Eternal life starts here. But, we look at it far off in the distance and forget that healing is available now. Hindsight has reminded me that my youthful profession of faith was seriously blind to what healing Jesus had already accomplished. But, by His grace, He enabled that first precarious faith step in my life. Like the invalid at the pool, I got up and knew something was different and even public, but I didn’t recognize the Healer yet. Like the invalid, I got to skip the expected pool path (“angel-touched healing waters”) and just move forward quietly with Jesus. In the meantime, God reached down through my Christian parents to plant me in a faith-fertile place so that I could eventually recognize the Healer for Who He is.
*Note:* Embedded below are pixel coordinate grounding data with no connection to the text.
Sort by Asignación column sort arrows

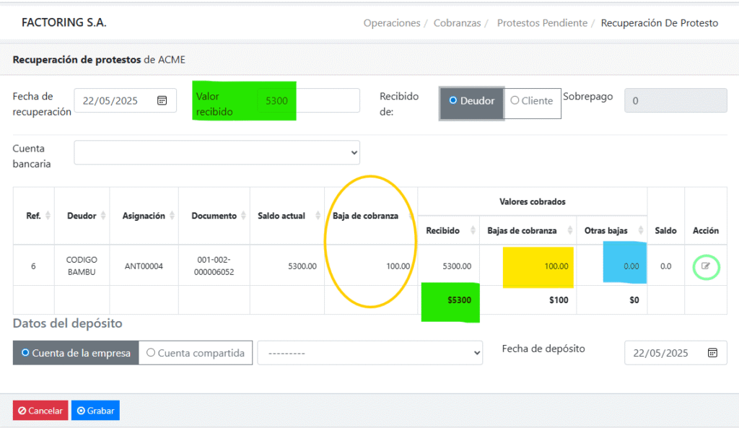pos(172,216)
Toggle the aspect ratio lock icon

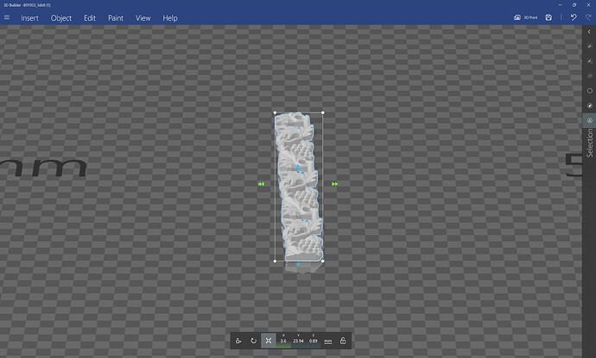point(343,341)
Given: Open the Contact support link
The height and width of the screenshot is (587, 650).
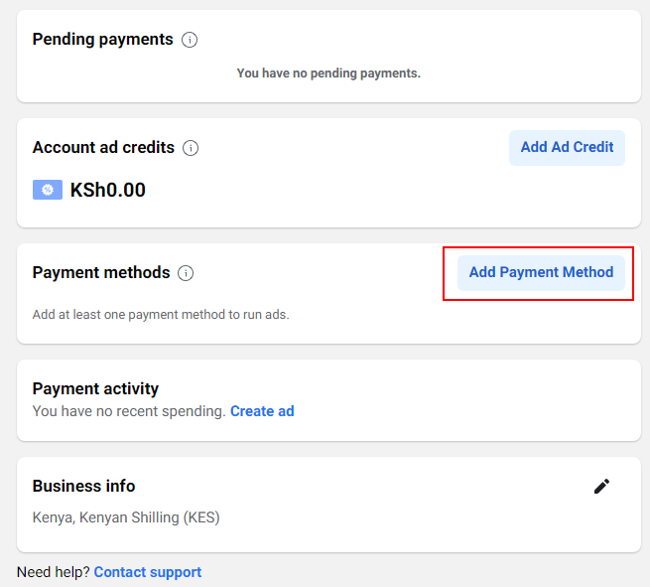Looking at the screenshot, I should coord(148,572).
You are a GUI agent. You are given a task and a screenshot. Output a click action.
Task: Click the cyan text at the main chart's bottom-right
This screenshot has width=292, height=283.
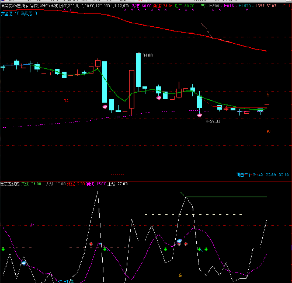point(263,174)
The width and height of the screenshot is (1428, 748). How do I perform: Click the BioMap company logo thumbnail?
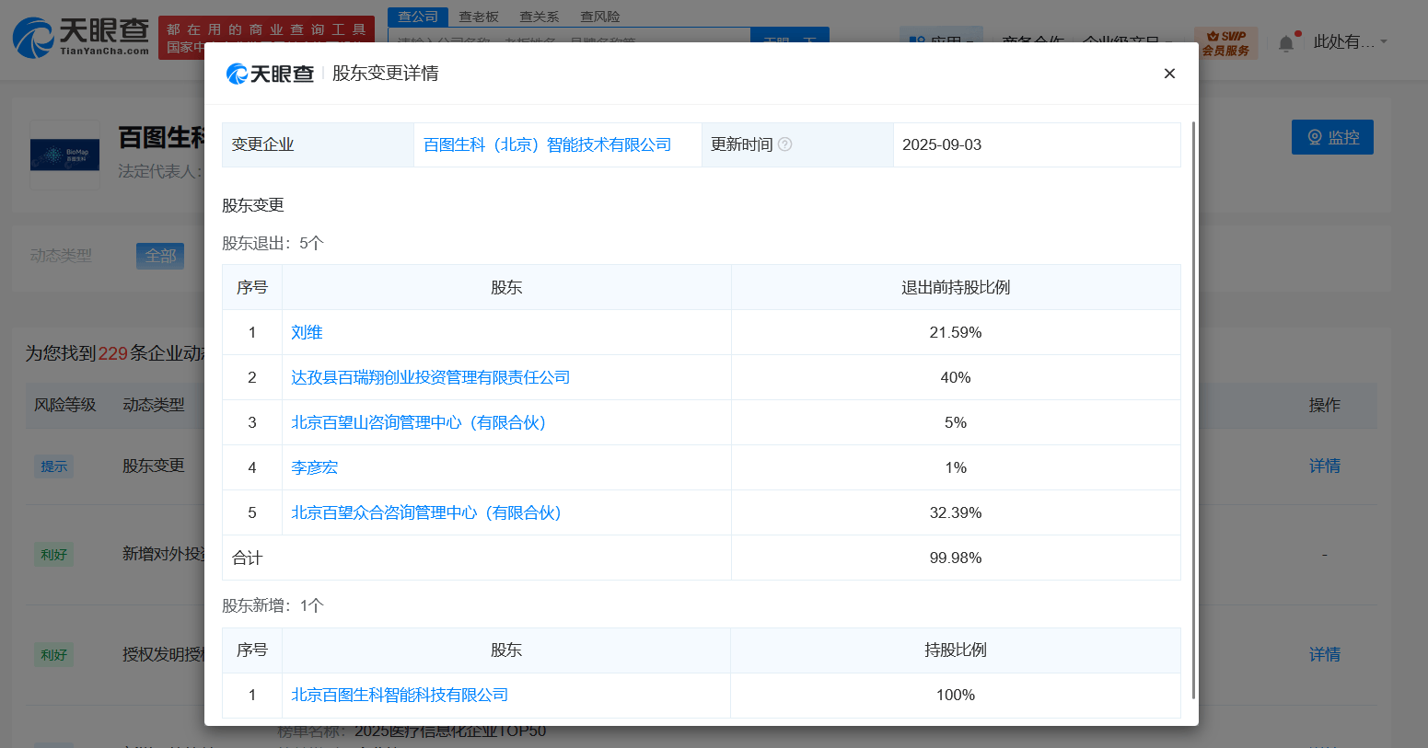coord(64,155)
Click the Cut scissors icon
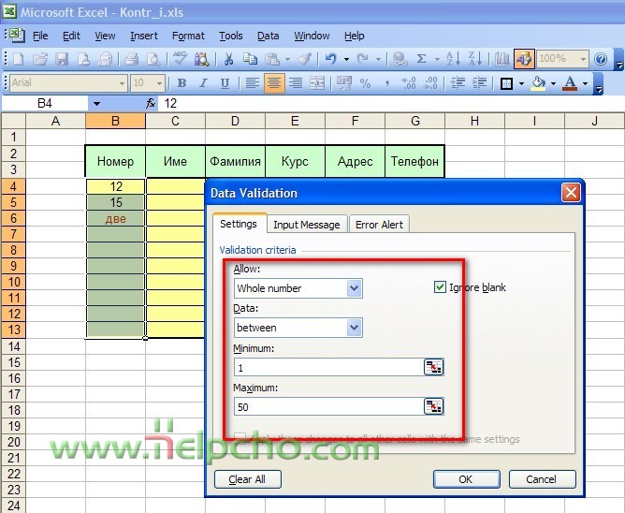This screenshot has width=625, height=513. coord(228,59)
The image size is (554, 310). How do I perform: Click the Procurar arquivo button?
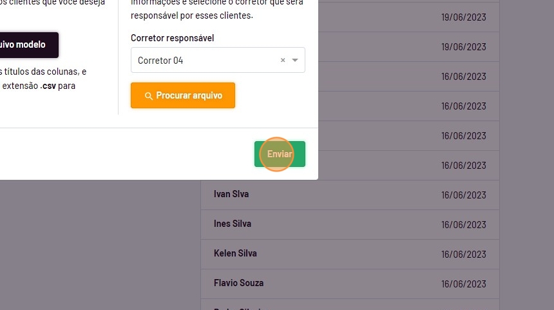click(x=183, y=95)
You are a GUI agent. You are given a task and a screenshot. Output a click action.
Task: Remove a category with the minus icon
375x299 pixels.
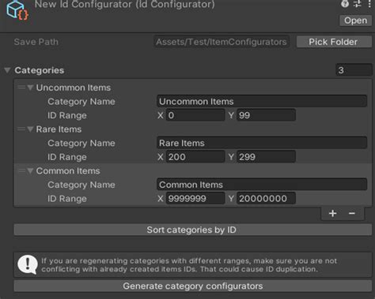[352, 213]
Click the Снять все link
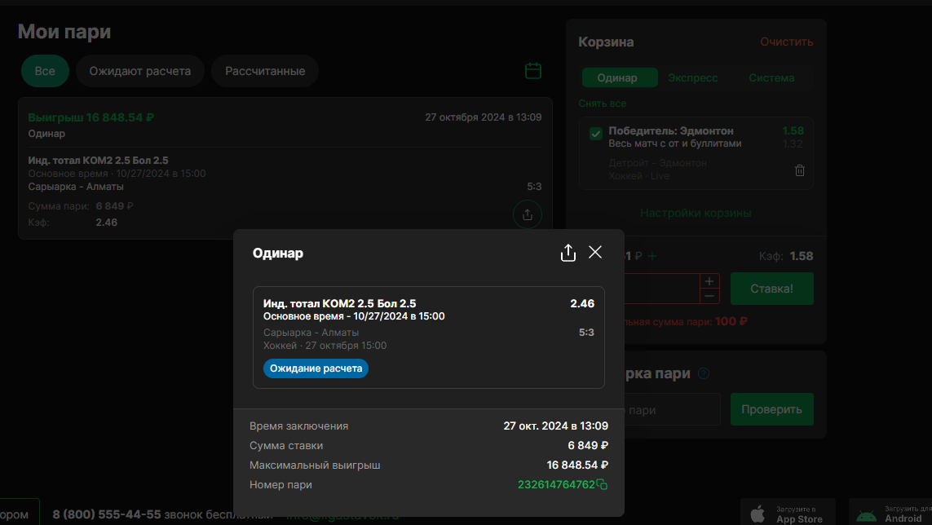The height and width of the screenshot is (525, 932). point(603,104)
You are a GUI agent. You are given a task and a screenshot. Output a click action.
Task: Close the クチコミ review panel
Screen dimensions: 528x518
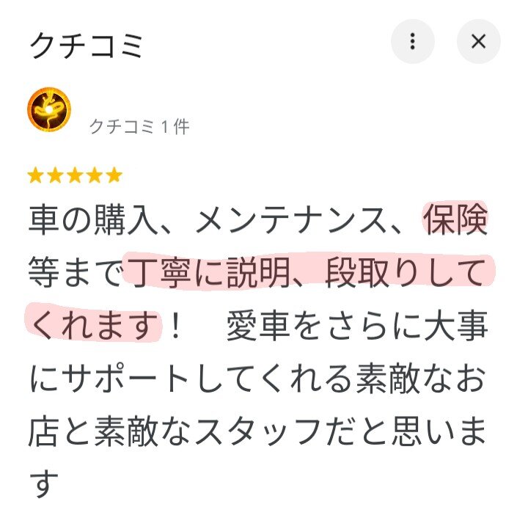tap(478, 41)
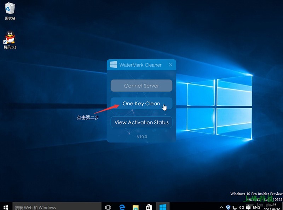Click the One-Key Clean button
The image size is (283, 210).
(141, 104)
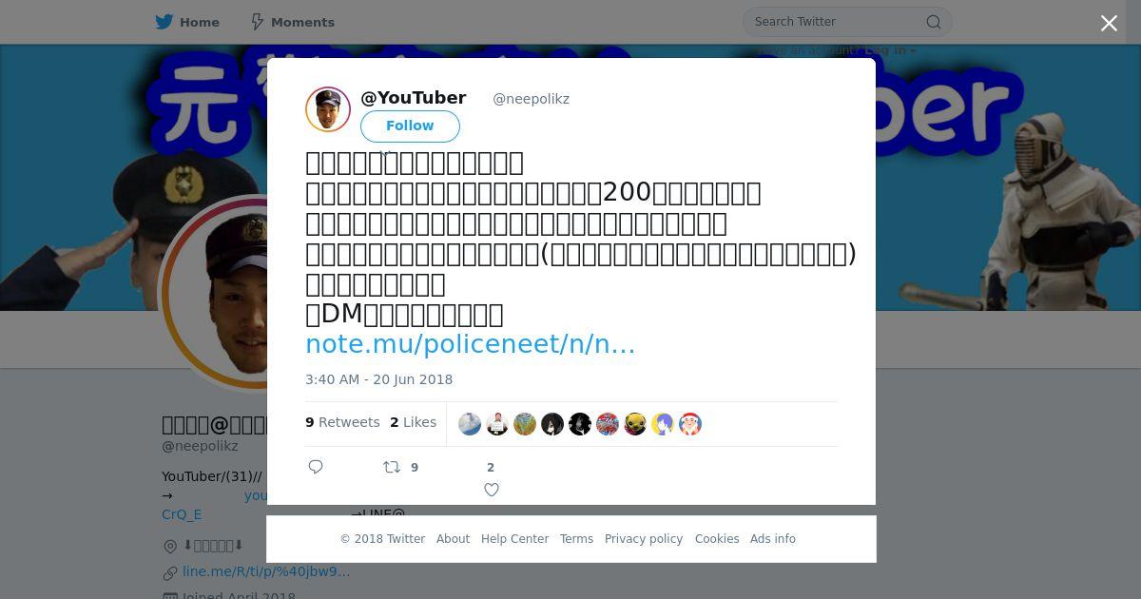Expand the tweet options chevron under Follow
This screenshot has height=599, width=1141.
[x=385, y=152]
Against the backdrop of adult life and the wooing of the Holy Spirit, I finally recognized the Source of Wholeness – Jesus. Don’t get me wrong. I still chase after things to supercharge my sense of wellbeing – the next women’s conference, the next audio or video sermon, the next prayer meeting, the next theology book, the next ministry position. That just makes me a collector of Christian trappings, not a Christ lover. Real healing is in Christ alone. Be advised.
I have to trust Him in the brief steps and seasons without really knowing what He is up to behind the scenes of my life. Then, hindsight shows me that He has been adding grace upon grace to my life and has formed in me a longing for true wholeness. Like the invalid, I often want to grow comfortable with my familiar affliction surroundings. But, like a Christ lover, I want to risk it all and allow the maybe painful movement of the capable Healer in my brokenness. I want to get really well.
Psalm 73:23-26 “Yet I am always with you; You hold me by my right hand. You guide me with Your counsel, and afterward You will take me into glory. Whom have I in heaven but you? And earth has nothing I desire besides You. My flesh and my heart may fail, but God is the strength of my heart and my portion forever.”